▶ Task details: Locate each line in the material below that contains the word "David". Copy every such line.

Some records

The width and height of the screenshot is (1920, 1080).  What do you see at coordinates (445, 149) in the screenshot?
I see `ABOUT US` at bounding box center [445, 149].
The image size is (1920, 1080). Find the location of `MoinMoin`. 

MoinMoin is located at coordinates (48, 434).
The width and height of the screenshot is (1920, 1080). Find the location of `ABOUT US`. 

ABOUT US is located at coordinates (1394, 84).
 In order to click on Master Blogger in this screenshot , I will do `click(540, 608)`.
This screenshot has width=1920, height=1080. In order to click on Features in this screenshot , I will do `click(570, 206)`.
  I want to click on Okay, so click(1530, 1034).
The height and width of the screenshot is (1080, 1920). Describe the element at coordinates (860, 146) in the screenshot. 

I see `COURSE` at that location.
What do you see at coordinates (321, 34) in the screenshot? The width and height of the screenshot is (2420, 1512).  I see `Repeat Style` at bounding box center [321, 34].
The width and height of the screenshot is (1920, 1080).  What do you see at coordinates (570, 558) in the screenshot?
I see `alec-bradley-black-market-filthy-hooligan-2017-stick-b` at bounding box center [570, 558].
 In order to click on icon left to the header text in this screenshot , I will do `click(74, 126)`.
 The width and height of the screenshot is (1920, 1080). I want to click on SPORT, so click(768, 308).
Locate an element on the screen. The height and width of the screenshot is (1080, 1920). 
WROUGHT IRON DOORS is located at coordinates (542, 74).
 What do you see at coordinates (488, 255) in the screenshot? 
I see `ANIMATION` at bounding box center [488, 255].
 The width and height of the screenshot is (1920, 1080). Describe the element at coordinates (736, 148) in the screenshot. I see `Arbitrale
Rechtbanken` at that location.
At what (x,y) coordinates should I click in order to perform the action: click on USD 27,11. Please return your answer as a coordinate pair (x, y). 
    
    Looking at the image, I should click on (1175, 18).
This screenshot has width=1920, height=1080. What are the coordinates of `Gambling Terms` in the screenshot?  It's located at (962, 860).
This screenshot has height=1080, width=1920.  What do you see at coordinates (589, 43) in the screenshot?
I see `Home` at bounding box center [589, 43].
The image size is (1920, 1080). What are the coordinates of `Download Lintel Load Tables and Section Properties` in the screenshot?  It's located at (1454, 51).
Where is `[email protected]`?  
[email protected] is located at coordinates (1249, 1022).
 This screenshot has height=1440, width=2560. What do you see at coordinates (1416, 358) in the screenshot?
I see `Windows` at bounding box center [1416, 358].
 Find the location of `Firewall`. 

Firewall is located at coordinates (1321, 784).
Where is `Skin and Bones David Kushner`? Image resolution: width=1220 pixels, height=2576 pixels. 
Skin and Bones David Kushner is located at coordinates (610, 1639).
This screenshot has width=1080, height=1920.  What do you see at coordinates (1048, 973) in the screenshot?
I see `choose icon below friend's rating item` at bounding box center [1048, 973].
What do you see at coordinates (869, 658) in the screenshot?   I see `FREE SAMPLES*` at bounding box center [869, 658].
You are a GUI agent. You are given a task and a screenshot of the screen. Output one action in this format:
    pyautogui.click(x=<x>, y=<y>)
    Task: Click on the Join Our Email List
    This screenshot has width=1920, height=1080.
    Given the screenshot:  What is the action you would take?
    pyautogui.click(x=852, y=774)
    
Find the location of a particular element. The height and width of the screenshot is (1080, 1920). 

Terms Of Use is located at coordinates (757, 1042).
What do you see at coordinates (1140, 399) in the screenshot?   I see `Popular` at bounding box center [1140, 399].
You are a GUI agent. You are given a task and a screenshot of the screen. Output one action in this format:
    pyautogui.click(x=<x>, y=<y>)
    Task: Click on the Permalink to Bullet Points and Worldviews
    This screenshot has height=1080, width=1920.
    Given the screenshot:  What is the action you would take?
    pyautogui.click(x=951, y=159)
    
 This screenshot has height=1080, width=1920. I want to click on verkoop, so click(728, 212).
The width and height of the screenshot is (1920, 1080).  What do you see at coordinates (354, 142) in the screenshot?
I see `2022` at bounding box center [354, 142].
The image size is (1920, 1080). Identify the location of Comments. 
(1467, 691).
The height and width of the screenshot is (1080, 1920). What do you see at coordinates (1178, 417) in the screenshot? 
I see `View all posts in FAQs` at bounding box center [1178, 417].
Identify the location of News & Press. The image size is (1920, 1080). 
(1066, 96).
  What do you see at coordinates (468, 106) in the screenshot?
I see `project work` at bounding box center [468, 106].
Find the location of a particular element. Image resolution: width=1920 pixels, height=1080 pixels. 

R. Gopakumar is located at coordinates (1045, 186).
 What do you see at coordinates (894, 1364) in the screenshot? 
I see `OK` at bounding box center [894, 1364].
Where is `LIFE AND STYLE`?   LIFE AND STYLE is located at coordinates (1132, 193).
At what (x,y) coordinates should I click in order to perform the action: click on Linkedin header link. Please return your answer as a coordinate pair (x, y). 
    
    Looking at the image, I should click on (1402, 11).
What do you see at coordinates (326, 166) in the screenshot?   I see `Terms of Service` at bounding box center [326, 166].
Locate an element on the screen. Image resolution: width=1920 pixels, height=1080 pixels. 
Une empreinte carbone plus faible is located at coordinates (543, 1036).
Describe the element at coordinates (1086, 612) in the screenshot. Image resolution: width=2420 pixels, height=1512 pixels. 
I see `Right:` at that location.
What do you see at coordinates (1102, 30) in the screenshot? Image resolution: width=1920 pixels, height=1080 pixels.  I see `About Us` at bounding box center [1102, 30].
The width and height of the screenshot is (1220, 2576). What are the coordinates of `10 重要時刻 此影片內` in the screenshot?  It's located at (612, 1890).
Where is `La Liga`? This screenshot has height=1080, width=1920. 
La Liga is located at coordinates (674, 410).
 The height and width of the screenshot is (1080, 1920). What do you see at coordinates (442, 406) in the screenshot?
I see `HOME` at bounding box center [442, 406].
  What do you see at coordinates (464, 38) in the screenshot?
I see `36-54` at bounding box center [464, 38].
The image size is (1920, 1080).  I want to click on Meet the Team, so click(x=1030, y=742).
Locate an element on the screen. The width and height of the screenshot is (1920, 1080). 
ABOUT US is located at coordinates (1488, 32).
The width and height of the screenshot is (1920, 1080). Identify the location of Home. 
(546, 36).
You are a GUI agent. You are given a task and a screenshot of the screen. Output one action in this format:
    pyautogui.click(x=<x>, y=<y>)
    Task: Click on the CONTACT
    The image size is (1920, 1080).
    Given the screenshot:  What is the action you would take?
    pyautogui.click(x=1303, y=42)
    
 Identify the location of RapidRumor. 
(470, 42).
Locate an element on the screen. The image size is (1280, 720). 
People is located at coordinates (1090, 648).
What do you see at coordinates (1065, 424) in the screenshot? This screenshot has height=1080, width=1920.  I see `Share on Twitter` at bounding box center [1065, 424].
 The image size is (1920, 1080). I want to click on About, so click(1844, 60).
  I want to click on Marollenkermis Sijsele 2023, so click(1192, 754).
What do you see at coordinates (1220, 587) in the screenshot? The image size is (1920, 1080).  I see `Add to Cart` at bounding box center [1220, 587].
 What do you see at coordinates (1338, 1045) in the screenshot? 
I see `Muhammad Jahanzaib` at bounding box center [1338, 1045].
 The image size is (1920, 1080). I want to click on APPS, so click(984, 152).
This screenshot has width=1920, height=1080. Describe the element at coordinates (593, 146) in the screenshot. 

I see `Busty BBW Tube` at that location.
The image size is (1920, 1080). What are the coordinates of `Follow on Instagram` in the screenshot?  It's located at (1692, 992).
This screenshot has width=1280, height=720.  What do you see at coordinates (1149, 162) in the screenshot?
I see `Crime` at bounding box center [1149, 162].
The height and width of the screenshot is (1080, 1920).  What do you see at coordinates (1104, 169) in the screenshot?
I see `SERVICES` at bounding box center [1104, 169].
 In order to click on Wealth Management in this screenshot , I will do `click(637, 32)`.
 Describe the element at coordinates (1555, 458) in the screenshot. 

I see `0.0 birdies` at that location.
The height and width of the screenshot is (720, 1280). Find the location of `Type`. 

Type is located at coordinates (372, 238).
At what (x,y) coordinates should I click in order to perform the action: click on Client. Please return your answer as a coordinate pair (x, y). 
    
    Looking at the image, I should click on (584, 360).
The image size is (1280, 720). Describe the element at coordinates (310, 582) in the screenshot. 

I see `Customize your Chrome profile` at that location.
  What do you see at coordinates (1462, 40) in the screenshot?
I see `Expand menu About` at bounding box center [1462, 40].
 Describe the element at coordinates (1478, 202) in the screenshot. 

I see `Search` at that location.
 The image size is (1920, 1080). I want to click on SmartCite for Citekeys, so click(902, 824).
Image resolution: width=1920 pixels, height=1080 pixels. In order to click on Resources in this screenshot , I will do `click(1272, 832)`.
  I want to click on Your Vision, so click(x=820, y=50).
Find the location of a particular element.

▶ Exercise response:
Where is `Skin and Bones David Kushner`? Image resolution: width=1220 pixels, height=2576 pixels. 
Skin and Bones David Kushner is located at coordinates (610, 1639).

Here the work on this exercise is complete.